## EXERCISE BRIEF
After locating the line that contains "The height and width of the screenshot is (995, 1769)." in the data below, set down exactly that line and each one after it through the line that contains "Given: Select the", and nothing more.

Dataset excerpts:

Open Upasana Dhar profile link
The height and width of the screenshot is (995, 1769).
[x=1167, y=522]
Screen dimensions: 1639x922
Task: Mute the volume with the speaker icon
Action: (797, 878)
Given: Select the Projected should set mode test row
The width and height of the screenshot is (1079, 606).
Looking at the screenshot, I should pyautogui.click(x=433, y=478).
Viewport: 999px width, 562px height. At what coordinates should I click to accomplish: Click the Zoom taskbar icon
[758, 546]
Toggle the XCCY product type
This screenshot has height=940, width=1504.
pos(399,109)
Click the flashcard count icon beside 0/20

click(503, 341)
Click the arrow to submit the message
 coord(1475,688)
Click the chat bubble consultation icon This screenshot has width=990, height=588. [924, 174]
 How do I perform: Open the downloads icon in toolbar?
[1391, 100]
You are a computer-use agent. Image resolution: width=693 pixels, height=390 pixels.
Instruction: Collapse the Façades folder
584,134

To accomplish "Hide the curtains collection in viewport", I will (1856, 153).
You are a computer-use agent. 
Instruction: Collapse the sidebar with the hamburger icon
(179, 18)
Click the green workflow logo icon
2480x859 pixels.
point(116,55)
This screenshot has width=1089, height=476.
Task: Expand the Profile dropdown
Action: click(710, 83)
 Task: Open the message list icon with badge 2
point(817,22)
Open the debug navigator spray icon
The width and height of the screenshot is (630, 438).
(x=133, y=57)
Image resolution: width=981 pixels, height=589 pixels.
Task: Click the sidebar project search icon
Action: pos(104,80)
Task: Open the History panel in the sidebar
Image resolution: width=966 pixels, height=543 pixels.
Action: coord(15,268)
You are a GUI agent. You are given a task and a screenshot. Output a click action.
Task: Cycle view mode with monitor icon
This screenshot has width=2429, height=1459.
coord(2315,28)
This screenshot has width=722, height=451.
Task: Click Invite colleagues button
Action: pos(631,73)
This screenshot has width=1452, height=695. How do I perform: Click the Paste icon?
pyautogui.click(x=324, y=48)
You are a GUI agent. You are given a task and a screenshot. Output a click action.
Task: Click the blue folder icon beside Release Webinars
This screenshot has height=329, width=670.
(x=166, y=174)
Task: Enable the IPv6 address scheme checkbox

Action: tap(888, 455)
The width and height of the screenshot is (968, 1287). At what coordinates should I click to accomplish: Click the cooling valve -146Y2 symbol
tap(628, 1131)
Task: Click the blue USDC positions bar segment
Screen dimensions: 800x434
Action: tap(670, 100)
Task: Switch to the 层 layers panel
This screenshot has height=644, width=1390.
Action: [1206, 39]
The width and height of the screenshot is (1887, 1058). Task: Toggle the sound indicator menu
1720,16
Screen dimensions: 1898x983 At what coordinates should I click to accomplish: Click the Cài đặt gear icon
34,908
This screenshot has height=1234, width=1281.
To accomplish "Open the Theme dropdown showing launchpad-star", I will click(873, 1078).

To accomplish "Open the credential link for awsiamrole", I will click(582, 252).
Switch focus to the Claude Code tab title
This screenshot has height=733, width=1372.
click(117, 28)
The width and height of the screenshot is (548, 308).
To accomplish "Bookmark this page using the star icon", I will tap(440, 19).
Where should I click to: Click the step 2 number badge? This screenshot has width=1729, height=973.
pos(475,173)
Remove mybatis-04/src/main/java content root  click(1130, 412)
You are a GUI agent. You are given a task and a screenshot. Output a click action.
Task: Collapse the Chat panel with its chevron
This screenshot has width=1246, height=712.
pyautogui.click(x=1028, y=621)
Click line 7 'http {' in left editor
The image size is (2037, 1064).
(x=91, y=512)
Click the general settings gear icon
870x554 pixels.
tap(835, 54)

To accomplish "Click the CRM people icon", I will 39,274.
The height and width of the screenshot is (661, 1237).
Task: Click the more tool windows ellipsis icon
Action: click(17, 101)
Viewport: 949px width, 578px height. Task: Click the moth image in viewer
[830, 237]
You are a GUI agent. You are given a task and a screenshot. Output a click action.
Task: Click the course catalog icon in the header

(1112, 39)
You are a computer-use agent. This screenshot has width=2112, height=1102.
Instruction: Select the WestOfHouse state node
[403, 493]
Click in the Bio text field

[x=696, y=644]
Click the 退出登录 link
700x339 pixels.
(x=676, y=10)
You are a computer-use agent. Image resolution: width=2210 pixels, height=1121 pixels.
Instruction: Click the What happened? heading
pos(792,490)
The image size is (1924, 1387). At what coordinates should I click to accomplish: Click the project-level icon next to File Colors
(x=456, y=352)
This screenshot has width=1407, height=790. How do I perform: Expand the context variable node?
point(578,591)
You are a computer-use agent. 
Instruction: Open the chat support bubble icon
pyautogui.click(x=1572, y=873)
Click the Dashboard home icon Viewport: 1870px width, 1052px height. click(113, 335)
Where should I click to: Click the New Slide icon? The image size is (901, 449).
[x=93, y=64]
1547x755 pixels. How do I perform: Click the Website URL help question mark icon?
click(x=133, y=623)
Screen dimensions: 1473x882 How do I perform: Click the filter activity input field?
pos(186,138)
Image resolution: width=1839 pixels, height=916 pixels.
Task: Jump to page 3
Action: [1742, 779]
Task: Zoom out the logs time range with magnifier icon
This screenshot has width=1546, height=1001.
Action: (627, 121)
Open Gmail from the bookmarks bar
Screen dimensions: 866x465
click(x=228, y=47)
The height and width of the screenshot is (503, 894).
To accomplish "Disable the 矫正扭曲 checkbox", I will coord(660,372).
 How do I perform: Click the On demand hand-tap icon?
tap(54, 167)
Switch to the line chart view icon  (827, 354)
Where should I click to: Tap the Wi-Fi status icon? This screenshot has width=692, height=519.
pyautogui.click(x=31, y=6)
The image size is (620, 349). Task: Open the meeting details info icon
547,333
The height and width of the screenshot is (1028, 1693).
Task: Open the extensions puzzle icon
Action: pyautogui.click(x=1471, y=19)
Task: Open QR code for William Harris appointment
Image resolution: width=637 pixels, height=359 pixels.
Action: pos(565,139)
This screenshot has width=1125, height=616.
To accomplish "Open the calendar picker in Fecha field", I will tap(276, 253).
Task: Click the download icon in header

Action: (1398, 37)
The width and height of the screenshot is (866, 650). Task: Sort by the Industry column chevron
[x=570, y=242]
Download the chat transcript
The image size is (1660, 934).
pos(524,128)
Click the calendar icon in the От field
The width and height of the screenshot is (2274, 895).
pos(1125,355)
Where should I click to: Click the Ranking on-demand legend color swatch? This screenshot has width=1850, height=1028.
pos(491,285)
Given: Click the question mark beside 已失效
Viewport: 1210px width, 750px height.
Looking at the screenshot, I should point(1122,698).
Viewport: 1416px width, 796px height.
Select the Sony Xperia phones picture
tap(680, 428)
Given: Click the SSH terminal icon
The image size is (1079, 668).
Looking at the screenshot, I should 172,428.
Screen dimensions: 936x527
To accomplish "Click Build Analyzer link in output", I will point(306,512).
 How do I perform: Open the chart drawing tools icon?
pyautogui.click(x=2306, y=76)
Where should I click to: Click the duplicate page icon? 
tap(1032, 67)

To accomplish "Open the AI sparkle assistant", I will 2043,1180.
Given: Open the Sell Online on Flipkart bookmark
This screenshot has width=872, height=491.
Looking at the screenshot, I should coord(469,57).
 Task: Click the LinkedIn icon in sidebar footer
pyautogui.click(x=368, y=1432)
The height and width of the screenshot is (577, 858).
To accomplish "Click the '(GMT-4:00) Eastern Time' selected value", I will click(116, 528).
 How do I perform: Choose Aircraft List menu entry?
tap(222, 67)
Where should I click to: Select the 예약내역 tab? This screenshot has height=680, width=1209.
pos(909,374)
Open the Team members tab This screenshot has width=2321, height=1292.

## SOLVED EXERCISE
The height and width of the screenshot is (995, 1769).
[x=1167, y=522]
Screen dimensions: 1639x922
Task: Mute the volume with the speaker icon
Action: (797, 878)
Given: Select the Projected should set mode test row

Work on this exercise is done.